There was little sign on Monday of equity markets recovering from last week’s sell-off. In New York, the S&P 500 index closed 0.3 per cent lower and the Nasdaq Composite lost 0.6 per cent. The pan-European FTSE Eurofirst 300 fell 0.8 per cent.
Asian stocks suffered deeper losses as investors got their first chance to react to GE’s figures. In Tokyo, the Nikkei 225 fell 3.1 per cent and Hong Kong shed 3.5 per cent. In Shanghai, the Composite index tumbled 5.6 per cent as property stocks were hit by concerns that the authorities might move to curb rising real estate prices.
Government bonds were mixed.

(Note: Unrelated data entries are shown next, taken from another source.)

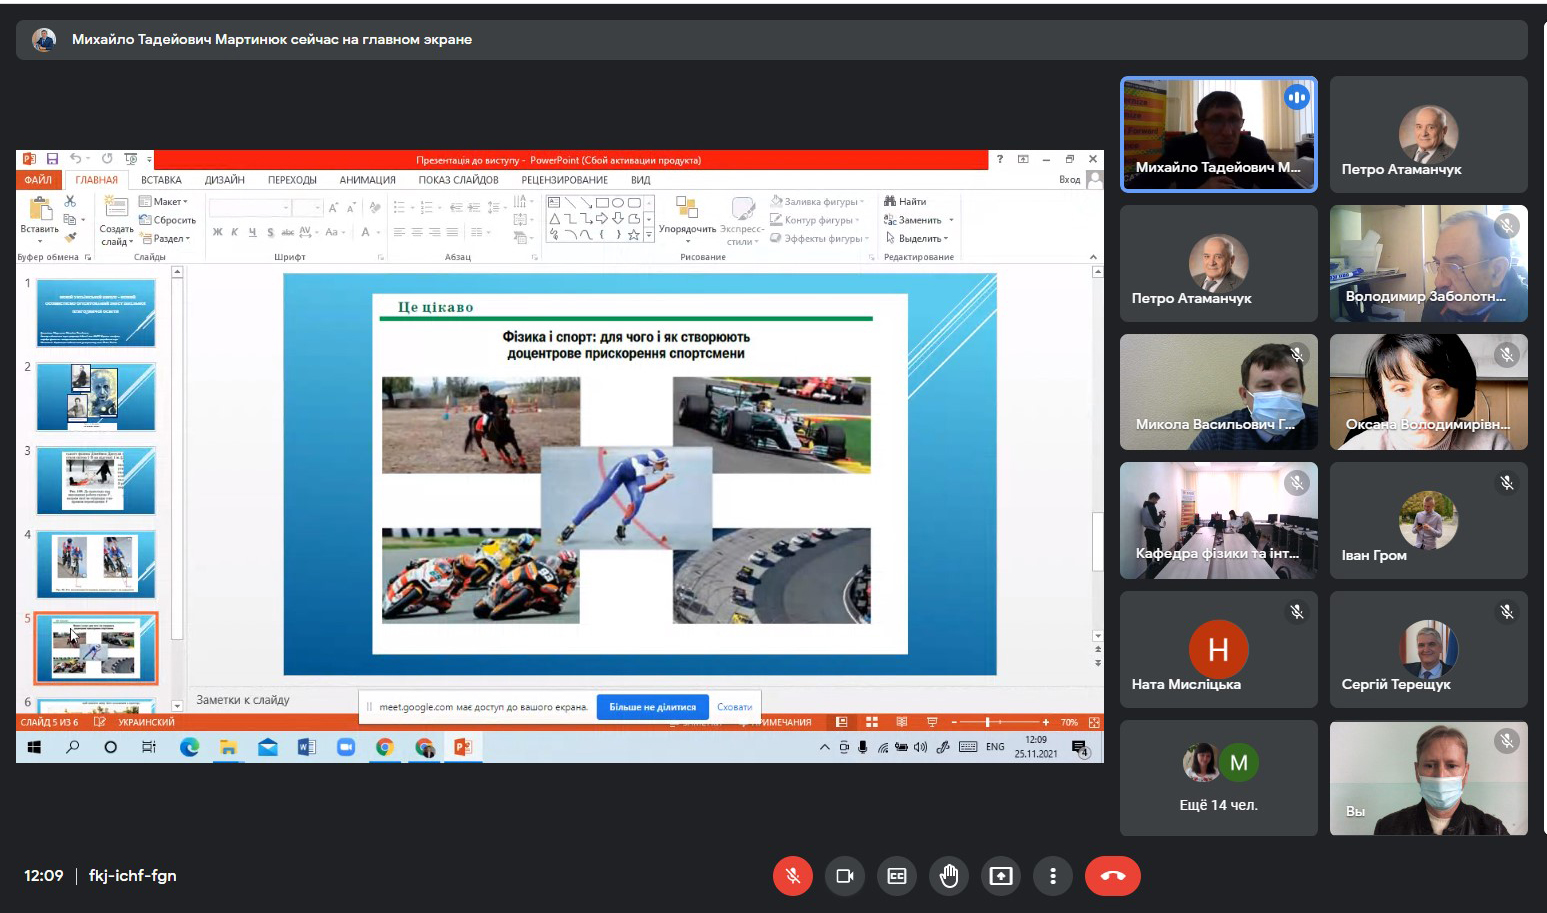
Task: Select slide 3 thumbnail
Action: [96, 481]
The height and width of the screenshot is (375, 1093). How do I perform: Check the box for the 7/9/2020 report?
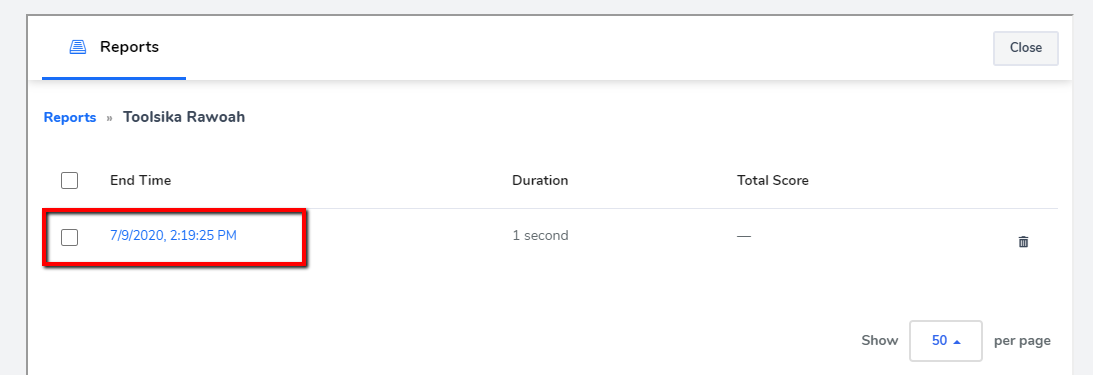[x=69, y=238]
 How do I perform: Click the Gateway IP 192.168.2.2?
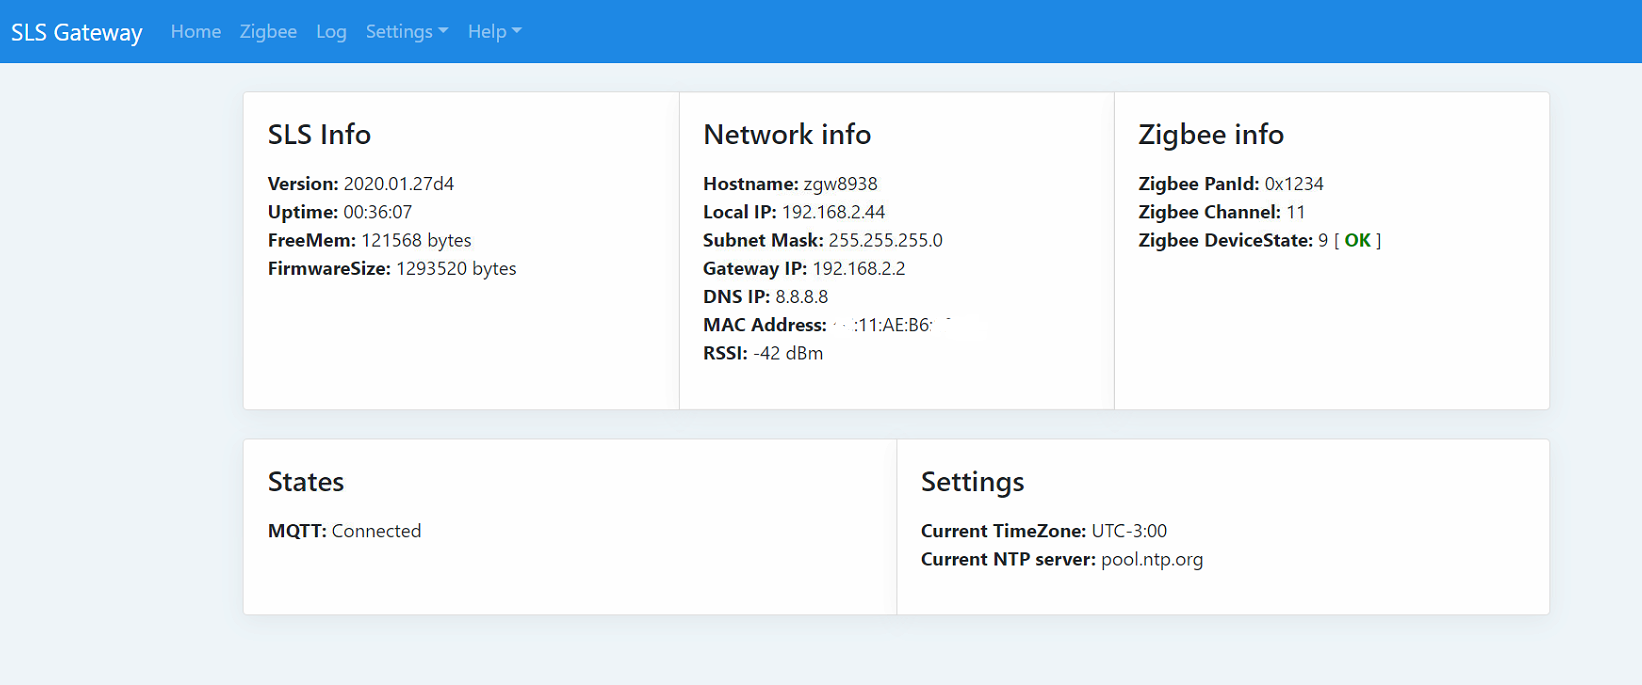pyautogui.click(x=858, y=269)
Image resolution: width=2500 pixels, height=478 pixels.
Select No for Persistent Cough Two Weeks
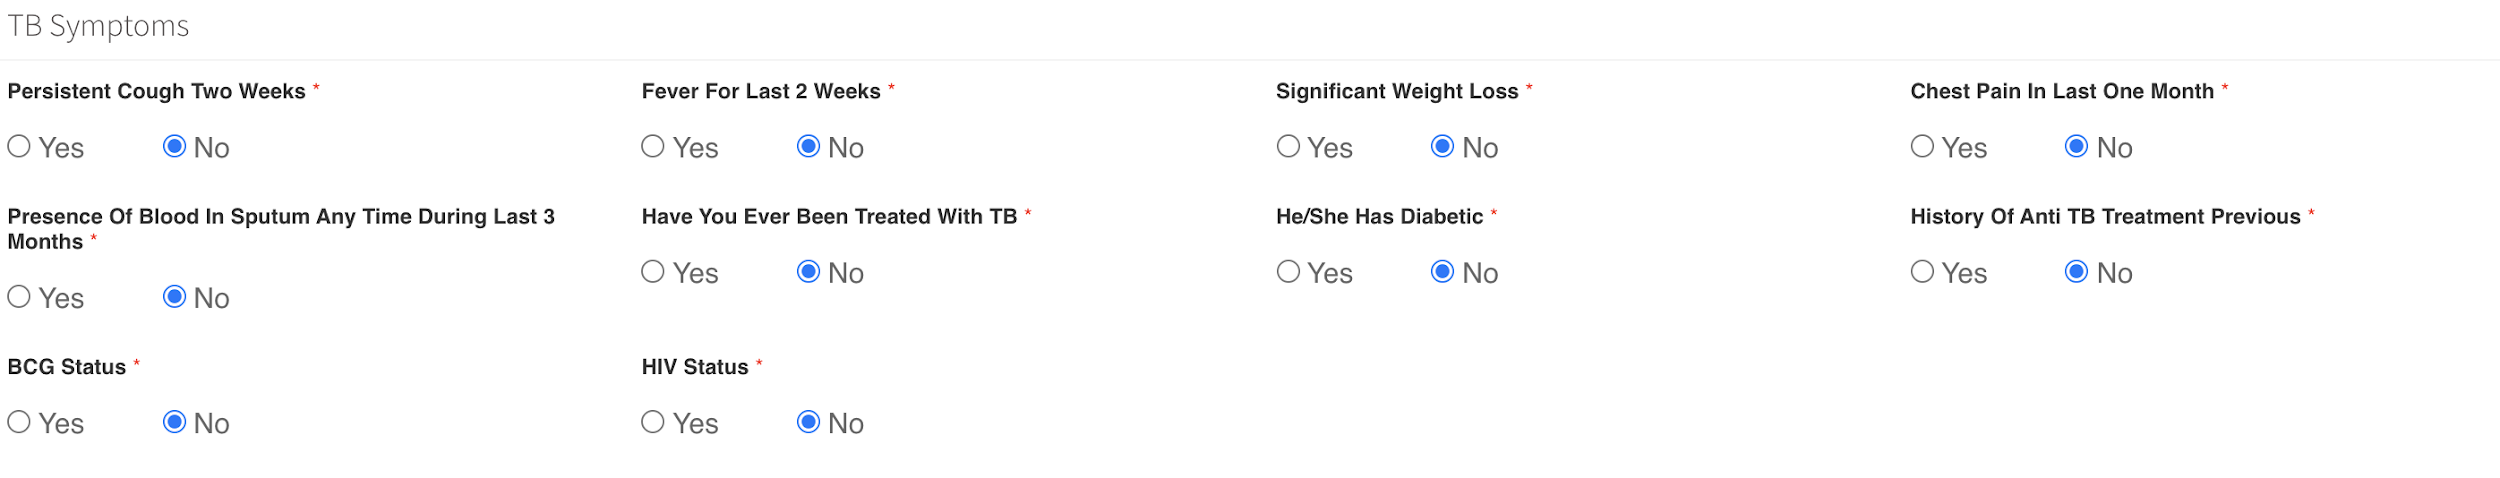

The yield on the 10-year Treasury was up 4bp at 3.51 per cent and the 10-year Bund yield was down 3bp at 3.89 per cent.
The steep slide in Tokyo stocks sent the 10-year Japanese government bond down 4bp to 1.33 per cent.
On the currency markets, the dollar gave back an early advance as concerns about the US economic outlook offset the weekend’s G7 communiqué, which expr-essed concern about recent sharp movements in major currencies and their implications for economic and financial stability.
“The mild tone of the statement suggests that G7 is not ready for dollar intervention at this stage,” said Goldman Sachs.
“Nevertheless, the change in the statement does provide some clarification that we are getting closer to a situation where dollar weakness becomes undesirable for the G7 and where co-ordinated intervention becomes a real possibility.”
In commodities, the benchmark US oil price closed at a record high of $111.76 a barrel, up $1.62, and was near last week’s intra-day high of $112.21 amid concerns about supply disruptions.
Gold recovered from an early decline as the dollar relinquished an early advance.
There were signs of continued stress in the money markets, with three-month sterling and euro Libor rates edging up, the latter to its highest level since December 27.